Or, voici ce qui peut encore arriver un mercredi 15 août 2012 (au 21e siècle donc), à Sousse. Je me rends avec mon épouse au supermarché «Intersection» (appelons-le ainsi pour éviter la publicité et les procès) pour effectuer quelques courses. Paiement par carte bancaire sans aucun problème pour une facture d’environ 25 dinars.

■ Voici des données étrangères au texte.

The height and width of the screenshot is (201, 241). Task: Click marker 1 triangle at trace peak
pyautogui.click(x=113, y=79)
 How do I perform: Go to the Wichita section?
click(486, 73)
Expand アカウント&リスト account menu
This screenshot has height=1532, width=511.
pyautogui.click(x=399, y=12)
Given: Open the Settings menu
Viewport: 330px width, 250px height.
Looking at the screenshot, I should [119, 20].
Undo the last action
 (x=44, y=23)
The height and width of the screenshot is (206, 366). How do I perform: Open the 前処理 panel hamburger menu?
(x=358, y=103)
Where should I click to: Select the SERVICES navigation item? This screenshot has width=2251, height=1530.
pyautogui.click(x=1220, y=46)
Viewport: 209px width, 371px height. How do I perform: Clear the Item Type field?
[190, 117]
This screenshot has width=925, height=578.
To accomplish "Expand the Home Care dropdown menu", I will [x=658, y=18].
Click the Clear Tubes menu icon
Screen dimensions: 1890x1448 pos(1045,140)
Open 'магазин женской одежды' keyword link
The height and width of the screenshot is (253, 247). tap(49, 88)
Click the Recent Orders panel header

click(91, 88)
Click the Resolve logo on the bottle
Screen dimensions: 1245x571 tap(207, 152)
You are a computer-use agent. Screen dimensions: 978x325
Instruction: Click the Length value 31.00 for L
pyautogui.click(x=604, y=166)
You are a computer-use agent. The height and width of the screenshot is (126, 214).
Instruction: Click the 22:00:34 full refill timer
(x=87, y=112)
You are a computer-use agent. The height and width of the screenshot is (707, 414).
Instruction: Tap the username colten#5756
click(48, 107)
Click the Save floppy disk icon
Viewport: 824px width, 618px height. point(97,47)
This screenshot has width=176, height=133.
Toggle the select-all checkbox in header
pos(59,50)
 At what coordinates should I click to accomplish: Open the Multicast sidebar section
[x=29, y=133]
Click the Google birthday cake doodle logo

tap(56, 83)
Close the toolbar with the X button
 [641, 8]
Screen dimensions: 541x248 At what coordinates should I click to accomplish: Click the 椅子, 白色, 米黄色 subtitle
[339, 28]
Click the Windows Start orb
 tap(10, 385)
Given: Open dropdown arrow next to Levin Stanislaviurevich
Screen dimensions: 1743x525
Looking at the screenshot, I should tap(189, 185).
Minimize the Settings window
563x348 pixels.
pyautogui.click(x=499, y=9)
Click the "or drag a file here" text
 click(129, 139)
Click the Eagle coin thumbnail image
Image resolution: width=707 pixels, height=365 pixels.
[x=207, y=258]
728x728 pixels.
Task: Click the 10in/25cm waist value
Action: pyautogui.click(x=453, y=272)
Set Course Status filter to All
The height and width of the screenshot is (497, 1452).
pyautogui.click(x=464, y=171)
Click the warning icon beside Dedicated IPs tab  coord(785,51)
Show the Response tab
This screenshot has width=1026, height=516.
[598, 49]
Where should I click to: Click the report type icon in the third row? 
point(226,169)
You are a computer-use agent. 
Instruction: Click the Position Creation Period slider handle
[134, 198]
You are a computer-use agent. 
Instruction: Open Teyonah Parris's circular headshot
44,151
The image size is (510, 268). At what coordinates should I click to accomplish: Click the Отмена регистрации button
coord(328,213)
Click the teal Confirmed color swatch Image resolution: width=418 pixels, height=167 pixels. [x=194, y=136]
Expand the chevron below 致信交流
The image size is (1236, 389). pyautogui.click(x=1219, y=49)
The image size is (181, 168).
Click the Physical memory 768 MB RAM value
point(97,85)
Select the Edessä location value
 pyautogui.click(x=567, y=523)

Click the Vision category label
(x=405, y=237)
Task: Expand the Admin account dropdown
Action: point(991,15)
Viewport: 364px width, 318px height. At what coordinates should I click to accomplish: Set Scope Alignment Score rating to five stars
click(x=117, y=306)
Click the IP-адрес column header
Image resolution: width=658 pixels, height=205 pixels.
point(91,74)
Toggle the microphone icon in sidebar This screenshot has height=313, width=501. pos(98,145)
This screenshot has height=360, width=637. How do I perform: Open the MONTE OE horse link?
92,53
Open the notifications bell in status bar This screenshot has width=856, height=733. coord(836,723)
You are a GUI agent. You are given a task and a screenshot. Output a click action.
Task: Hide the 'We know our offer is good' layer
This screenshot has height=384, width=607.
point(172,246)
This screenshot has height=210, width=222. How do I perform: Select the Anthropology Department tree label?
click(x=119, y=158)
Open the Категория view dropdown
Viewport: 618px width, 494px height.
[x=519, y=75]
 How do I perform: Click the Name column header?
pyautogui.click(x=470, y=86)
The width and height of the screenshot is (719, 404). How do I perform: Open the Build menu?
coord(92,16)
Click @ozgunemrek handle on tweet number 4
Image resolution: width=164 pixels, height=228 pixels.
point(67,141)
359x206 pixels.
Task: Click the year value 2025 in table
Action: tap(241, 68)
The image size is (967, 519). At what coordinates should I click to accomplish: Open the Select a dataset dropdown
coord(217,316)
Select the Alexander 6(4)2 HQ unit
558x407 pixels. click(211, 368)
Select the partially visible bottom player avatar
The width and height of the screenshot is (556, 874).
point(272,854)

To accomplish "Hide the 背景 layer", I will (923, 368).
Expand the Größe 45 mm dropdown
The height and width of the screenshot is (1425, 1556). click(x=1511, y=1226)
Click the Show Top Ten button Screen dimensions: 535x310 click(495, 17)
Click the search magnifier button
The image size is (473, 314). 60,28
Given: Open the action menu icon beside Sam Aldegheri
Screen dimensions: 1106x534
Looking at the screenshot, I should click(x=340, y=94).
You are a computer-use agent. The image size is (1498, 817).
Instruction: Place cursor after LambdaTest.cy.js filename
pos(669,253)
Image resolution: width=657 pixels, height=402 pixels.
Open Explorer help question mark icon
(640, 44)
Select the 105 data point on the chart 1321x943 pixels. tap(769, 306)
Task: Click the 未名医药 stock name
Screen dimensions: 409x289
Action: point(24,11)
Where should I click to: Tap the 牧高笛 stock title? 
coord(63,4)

Arrivés à la maison, comme d’habitude, j’ai oublié d’acheter des tomates, un paquet de pâtes et quelques autres babioles. Par paresse, je décide de me rendre au supermarché concurrent, «Prolo maigre» (encore un pseudonyme) qui est plus proche. Mes courses faites, je me présente à la caisse, fais l’impasse sur le bonjour inexistant et le sourire pâle de la caissière (bon, c’est Ramadan), réponds comme d’ordinaire par la négative à la question rituelle «3andek carte fidélité ya Msieu?» (Avez-vous une carte de fidélité monsieur?) et attrape un sac en plastique pour emporter mes achats. Elle m’annonce le montant (cinq dinars et quelque) et je réponds «par carte».

Passons sur le regard venimeux: toutes les caisses du «Prolo maigre» de Sahloul ne sont pas forcément équipées de Tpe et, manque de chance, sa caisse est de celles-ci. Je vais l’obliger à se lever.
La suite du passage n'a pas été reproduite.